Every line from the one containing "Given: Click the X icon beside Zrušiť výber" to the one containing "Given: Tick the" in the records below, both included, must be set down exactly, and no other line.

**** Task inputs ****

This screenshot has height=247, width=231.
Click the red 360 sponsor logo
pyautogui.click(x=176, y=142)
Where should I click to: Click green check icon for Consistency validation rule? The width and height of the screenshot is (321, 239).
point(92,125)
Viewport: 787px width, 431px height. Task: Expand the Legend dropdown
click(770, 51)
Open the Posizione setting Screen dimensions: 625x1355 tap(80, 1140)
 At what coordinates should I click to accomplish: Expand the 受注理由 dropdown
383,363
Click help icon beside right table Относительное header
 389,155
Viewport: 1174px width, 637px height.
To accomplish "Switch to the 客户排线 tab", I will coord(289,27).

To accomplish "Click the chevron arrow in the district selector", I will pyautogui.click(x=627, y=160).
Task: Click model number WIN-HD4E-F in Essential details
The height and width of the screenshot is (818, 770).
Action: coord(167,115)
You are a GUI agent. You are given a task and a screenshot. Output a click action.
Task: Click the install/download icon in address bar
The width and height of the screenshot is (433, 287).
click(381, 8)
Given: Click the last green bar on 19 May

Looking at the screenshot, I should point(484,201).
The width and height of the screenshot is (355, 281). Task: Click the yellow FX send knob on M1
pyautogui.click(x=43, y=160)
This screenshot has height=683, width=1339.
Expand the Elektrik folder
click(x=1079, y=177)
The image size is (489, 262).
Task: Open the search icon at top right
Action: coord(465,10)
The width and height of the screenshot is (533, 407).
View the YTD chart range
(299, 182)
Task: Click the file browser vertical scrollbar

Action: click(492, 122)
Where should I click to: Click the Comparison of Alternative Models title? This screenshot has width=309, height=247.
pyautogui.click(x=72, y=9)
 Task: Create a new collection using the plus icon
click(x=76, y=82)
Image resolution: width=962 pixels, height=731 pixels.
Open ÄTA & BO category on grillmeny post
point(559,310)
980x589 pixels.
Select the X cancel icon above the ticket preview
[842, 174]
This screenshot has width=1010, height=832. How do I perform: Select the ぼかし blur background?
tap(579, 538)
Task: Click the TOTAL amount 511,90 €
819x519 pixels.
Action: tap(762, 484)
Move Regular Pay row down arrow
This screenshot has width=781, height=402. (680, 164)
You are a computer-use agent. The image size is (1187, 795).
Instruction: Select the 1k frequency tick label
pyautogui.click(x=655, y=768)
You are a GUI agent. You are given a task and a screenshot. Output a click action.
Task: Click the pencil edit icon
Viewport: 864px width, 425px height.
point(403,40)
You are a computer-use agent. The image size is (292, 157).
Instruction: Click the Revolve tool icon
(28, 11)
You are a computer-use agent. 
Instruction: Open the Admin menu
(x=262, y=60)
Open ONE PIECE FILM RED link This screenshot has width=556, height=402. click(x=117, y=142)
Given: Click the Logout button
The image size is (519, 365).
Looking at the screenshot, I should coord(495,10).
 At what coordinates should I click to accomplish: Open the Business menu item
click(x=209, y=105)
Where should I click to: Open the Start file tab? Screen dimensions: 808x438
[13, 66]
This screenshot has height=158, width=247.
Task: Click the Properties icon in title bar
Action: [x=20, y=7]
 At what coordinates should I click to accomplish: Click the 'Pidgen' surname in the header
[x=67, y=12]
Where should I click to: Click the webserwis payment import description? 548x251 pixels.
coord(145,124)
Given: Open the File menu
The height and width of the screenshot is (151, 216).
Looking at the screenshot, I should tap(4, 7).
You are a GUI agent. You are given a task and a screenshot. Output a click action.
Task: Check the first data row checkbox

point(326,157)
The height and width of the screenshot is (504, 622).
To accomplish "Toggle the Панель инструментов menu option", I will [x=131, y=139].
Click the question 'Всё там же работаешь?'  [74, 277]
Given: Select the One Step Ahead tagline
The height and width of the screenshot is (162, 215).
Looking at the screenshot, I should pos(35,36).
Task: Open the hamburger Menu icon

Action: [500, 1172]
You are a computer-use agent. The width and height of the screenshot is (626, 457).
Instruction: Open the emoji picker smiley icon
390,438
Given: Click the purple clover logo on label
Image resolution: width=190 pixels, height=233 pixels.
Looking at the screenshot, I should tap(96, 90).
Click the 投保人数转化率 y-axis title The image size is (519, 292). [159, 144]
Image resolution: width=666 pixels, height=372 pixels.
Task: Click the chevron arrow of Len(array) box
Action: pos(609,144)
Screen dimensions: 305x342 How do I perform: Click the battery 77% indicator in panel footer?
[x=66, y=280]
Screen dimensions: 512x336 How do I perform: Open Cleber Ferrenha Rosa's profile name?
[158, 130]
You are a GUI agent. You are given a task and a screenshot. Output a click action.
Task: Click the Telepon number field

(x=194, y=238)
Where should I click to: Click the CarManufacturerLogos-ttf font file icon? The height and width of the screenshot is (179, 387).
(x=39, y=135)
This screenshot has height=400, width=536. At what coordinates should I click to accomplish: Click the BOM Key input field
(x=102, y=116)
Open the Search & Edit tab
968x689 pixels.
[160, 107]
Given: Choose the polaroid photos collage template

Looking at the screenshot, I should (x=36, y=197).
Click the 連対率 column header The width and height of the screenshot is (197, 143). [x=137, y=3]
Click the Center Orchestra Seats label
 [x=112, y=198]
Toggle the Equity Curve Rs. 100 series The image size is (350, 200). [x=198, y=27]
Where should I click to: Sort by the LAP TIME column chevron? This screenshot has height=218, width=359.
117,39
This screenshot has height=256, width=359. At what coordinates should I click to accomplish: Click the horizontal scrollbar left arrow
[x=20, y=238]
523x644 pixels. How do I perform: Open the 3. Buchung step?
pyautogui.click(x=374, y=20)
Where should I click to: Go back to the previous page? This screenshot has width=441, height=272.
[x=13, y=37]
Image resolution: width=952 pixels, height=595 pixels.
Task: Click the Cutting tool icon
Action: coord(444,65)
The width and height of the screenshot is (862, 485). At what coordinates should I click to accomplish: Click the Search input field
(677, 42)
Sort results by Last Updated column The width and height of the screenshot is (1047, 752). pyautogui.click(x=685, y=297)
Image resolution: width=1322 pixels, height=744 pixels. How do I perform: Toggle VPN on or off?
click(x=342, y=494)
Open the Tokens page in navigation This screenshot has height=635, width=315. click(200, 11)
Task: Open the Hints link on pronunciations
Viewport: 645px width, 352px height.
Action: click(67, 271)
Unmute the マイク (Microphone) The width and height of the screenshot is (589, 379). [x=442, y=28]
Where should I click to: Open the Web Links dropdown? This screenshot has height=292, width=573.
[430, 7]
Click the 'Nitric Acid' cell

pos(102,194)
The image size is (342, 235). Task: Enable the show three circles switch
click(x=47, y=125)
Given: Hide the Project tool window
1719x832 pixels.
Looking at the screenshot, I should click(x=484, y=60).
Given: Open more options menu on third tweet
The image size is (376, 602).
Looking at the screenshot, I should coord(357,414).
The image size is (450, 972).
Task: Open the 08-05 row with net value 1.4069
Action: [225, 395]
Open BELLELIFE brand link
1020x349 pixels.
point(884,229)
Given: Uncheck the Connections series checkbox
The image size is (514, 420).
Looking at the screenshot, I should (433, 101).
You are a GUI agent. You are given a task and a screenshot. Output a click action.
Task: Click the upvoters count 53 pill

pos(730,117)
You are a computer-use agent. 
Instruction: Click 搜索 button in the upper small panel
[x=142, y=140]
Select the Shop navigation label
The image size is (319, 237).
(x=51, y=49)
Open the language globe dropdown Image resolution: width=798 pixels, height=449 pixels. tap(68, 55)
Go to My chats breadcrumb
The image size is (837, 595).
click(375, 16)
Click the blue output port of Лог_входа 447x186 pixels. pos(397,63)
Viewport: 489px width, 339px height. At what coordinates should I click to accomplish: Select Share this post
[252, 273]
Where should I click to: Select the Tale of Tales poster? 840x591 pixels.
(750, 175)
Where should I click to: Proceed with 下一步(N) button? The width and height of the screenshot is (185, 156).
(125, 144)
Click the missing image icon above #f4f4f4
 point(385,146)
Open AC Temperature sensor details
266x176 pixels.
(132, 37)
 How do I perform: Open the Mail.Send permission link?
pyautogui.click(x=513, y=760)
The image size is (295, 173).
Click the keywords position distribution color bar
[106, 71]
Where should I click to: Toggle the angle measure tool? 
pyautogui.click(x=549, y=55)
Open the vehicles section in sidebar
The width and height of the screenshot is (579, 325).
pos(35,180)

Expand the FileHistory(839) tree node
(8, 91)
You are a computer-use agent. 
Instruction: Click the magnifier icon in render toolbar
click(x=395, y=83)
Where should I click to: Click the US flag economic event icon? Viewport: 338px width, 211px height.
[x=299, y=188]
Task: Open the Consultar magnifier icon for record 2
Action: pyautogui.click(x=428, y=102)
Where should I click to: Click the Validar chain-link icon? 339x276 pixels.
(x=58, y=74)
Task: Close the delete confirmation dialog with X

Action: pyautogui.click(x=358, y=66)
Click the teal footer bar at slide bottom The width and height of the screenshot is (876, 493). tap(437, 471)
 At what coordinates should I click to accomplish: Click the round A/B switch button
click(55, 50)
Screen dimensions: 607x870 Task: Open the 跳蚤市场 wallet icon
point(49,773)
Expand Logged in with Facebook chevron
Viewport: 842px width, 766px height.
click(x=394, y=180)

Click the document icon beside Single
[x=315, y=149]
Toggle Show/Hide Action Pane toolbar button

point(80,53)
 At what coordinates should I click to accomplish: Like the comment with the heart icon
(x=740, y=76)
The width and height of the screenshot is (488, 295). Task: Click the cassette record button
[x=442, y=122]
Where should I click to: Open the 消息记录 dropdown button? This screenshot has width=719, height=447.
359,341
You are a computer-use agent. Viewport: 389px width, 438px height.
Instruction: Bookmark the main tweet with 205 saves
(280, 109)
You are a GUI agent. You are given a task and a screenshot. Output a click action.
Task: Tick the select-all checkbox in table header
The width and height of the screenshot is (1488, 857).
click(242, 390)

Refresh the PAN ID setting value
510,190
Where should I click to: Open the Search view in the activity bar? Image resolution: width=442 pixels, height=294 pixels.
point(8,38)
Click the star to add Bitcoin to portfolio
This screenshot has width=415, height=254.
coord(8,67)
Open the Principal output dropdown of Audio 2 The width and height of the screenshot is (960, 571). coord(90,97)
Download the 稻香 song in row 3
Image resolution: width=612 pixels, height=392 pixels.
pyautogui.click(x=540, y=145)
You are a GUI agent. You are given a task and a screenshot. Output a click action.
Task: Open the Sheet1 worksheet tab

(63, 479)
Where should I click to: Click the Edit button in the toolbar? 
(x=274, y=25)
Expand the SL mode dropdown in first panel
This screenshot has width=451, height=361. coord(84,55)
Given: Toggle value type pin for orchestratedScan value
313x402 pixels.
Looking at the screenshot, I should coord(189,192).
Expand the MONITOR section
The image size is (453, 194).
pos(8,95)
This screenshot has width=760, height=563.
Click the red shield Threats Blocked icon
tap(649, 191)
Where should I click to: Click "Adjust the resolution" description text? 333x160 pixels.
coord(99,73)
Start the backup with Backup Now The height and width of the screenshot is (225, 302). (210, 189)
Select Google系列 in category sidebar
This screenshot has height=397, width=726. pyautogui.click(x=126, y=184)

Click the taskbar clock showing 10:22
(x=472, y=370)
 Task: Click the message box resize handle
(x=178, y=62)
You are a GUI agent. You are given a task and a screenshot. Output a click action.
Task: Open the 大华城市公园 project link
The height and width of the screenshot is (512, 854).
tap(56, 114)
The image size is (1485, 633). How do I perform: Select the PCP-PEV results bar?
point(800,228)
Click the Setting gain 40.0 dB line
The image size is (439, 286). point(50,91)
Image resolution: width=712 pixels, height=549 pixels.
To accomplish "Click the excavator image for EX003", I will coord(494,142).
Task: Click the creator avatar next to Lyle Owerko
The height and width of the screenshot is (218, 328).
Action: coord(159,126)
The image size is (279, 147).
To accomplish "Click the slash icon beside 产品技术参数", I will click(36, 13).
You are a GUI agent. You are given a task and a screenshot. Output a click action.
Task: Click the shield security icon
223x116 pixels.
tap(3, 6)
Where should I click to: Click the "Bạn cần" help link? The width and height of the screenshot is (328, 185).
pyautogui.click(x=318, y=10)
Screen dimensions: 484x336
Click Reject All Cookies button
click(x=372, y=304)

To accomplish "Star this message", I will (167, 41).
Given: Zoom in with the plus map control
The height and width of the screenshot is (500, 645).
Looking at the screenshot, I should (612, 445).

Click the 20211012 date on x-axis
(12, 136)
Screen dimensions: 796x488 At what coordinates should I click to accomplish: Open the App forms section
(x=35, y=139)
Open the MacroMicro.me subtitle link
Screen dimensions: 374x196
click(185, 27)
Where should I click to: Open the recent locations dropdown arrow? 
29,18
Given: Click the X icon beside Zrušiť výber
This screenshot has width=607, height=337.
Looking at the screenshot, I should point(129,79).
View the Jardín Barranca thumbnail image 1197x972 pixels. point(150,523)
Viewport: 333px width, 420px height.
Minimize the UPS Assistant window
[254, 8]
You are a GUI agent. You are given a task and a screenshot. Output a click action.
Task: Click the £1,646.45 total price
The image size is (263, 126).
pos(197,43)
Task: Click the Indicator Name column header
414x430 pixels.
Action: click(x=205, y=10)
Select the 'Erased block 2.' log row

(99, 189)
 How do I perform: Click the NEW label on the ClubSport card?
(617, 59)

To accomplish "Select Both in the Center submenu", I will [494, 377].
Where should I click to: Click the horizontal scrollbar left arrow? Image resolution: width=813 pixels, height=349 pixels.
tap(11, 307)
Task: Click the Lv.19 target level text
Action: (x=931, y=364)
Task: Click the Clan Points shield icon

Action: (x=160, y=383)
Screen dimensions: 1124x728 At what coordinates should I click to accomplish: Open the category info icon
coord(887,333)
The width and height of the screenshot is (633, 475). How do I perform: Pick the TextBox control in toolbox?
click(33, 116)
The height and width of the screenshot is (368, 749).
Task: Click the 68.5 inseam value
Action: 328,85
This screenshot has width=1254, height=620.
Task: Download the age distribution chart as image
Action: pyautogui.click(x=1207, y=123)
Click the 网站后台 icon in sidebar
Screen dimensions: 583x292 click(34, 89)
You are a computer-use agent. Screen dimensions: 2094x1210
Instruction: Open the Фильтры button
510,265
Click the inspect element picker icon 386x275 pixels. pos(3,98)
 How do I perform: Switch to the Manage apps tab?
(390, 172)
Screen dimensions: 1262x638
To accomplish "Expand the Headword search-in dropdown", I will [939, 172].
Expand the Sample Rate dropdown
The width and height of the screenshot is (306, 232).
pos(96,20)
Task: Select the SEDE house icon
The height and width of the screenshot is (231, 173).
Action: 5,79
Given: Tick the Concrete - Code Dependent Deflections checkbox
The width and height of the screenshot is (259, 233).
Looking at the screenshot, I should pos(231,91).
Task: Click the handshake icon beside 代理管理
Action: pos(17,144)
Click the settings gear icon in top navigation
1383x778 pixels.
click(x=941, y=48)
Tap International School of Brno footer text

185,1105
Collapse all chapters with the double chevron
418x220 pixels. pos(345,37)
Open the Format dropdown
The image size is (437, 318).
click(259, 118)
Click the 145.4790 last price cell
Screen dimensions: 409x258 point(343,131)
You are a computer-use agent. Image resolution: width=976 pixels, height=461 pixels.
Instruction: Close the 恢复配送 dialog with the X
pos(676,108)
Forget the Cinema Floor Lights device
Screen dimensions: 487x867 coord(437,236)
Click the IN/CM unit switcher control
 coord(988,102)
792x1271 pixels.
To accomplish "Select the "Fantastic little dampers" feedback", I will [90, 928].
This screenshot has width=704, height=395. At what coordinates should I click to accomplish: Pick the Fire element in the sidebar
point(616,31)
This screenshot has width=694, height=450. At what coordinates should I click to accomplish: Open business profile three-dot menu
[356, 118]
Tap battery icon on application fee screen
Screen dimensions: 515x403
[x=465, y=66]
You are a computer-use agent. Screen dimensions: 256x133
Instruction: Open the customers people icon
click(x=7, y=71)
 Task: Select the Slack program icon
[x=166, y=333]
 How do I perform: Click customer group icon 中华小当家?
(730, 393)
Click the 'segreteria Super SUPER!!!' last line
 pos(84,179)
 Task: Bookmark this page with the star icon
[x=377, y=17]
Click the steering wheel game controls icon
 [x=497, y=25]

****

■ **Response area**
Given: Click the X icon beside Zrušiť výber
This screenshot has width=607, height=337.
Looking at the screenshot, I should point(129,79).
View the Jardín Barranca thumbnail image 1197x972 pixels. point(150,523)
Viewport: 333px width, 420px height.
Minimize the UPS Assistant window
[254, 8]
You are a GUI agent. You are given a task and a screenshot. Output a click action.
Task: Click the £1,646.45 total price
The image size is (263, 126).
pos(197,43)
Task: Click the Indicator Name column header
414x430 pixels.
Action: click(x=205, y=10)
Select the 'Erased block 2.' log row

(99, 189)
 How do I perform: Click the NEW label on the ClubSport card?
(617, 59)

To accomplish "Select Both in the Center submenu", I will [494, 377].
Where should I click to: Click the horizontal scrollbar left arrow? Image resolution: width=813 pixels, height=349 pixels.
tap(11, 307)
Task: Click the Lv.19 target level text
Action: (x=931, y=364)
Task: Click the Clan Points shield icon

Action: (x=160, y=383)
Screen dimensions: 1124x728 At what coordinates should I click to accomplish: Open the category info icon
coord(887,333)
The width and height of the screenshot is (633, 475). How do I perform: Pick the TextBox control in toolbox?
click(33, 116)
The height and width of the screenshot is (368, 749).
Task: Click the 68.5 inseam value
Action: 328,85
This screenshot has width=1254, height=620.
Task: Download the age distribution chart as image
Action: pyautogui.click(x=1207, y=123)
Click the 网站后台 icon in sidebar
Screen dimensions: 583x292 click(34, 89)
You are a computer-use agent. Screen dimensions: 2094x1210
Instruction: Open the Фильтры button
510,265
Click the inspect element picker icon 386x275 pixels. pos(3,98)
 How do I perform: Switch to the Manage apps tab?
(390, 172)
Screen dimensions: 1262x638
To accomplish "Expand the Headword search-in dropdown", I will [939, 172].
Expand the Sample Rate dropdown
The width and height of the screenshot is (306, 232).
pos(96,20)
Task: Select the SEDE house icon
The height and width of the screenshot is (231, 173).
Action: 5,79
Given: Tick the Concrete - Code Dependent Deflections checkbox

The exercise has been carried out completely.